Page excerpt
Gluten-free plum christmas pudding
I'd like to make a plum pudding for Christmas, but it needs to be gluten free since my wife has celiacs disease. I have a traditional recipe that calls for wheat flour. Does anyone know what flours might work well as a substitute in a steamed pudding?
We have lots of different gluten free flours at home that we use in gluten-free baking. We these mix in various proportions depending on the application (for example, different mixes for breads, pies, or pastries), but we've never tried to do it with a steamed pudding. Any ideas of what might work best for this application?
Shaffey: I realize this is too late for 2011, but I have two suggestions. I am the mom of a celiac who is a real foodie. We have recently discovered Cup4Cup flour subsitute from The French Laundry availabe at William Sonoma's in TO (where I have to go on business quite frequently so pick it up). I have no idea when it will be avail on line in Canada from WS, though I am hoping if enough people ask, it may happen.
This is BY FAR the best GF flour mix we have discovered...really did well in our fave Brownie and Ginger Spice Christmas recipes this year.
My daughter is not keen on plum pudding so that was less of a challenge...last year however, we were very impressed with the GF Plum Pudding from Marks and Spencer from BritSuperStore online.

Provided records
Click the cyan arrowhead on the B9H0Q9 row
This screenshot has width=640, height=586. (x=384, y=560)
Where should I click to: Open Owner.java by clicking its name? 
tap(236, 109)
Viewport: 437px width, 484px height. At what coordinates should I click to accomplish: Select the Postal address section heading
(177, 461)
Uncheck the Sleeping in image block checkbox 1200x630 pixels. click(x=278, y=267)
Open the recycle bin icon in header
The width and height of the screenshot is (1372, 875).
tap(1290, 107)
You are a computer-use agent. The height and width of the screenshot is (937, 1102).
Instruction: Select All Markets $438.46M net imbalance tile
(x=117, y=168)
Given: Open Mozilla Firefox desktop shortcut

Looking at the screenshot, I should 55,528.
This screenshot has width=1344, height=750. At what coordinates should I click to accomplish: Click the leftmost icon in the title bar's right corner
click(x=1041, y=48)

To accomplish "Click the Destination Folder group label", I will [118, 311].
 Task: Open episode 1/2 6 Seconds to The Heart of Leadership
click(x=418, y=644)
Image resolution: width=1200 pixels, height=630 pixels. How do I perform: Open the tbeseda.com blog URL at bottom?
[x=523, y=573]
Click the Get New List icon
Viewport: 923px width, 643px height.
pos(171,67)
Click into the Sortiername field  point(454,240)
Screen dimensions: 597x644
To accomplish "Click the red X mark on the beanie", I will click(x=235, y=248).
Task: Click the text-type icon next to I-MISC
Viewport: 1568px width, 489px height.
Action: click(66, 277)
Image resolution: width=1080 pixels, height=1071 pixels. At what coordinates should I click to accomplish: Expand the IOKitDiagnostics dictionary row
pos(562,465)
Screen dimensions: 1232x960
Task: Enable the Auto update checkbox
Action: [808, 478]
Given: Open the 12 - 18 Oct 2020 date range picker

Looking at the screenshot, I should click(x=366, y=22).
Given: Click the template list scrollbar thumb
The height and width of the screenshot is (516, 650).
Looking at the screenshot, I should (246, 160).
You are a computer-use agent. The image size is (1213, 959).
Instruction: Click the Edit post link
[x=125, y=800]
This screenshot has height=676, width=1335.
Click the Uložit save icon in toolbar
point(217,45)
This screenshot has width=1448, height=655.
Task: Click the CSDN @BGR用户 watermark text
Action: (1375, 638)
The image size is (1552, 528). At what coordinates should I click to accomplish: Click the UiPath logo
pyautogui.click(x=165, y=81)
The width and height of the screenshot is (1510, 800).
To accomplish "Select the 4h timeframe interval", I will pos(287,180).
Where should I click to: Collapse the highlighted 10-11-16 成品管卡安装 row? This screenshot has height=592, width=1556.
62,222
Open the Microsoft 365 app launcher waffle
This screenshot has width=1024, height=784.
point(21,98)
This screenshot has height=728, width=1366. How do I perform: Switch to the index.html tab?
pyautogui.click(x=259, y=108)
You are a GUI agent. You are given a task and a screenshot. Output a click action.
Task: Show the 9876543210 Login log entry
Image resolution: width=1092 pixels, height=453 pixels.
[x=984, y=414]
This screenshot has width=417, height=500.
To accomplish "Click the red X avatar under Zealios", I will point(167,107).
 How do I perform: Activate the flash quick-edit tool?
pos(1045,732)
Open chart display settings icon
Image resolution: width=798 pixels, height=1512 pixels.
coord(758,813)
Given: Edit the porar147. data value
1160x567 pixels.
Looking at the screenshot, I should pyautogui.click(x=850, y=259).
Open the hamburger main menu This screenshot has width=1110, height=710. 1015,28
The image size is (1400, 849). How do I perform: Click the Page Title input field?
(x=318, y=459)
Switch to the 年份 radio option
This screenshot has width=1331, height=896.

Action item
From the gluten-free plum pudding page above, copy word for word the part that opens with "Gluten-free plum christmas" and closes with "a steamed pudding?".

Exercise response
Gluten-free plum christmas pudding
I'd like to make a plum pudding for Christmas, but it needs to be gluten free since my wife has celiacs disease. I have a traditional recipe that calls for wheat flour. Does anyone know what flours might work well as a substitute in a steamed pudding?